Trump hatte sich zuletzt in einer ganzen Reihe von Twitternachrichten über die Einwanderungsgesetze der USA ereifert und gegen das Nachbarland Mexiko ausgeteilt. Er drohte der mexikanischen Regierung mit dem Ende des Nordamerikanischen Freihandelsabkommens (Nafta), sollte das Land nicht mehr für den aus seiner Sicht unzureichenden Grenzschutz tun.

Tatsächlich arbeiten die Sicherheitsbehörden der USA und Mexikos beim Kampf gegen die illegale Migration eng zusammen. Im Gegensatz zu Trumps Darstellung stoppen die mexikanischen Behörden jedes Jahr Zehntausende Migranten aus Mittelamerika und schicken sie in ihre Heimatländer zurück.

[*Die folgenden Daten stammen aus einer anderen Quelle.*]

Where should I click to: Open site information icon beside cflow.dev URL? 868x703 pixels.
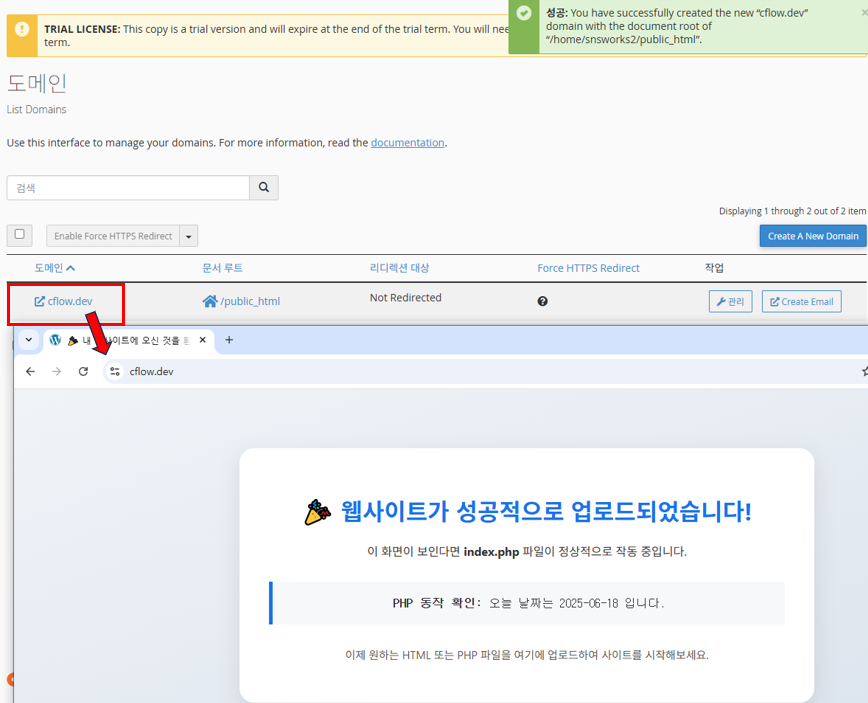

"Präsident Trump, wenn ihre jüngsten Äußerungen in der Frustration über innenpolitische Angelegenheiten, Ihre Gesetze oder Ihren Kongress begründet liegen, sollten Sie sich an diesen wenden, nicht an die Mexikaner", sagte Peña Nieto. "Wir werden nicht zulassen, dass die negative Rhetorik unser Handeln bestimmt."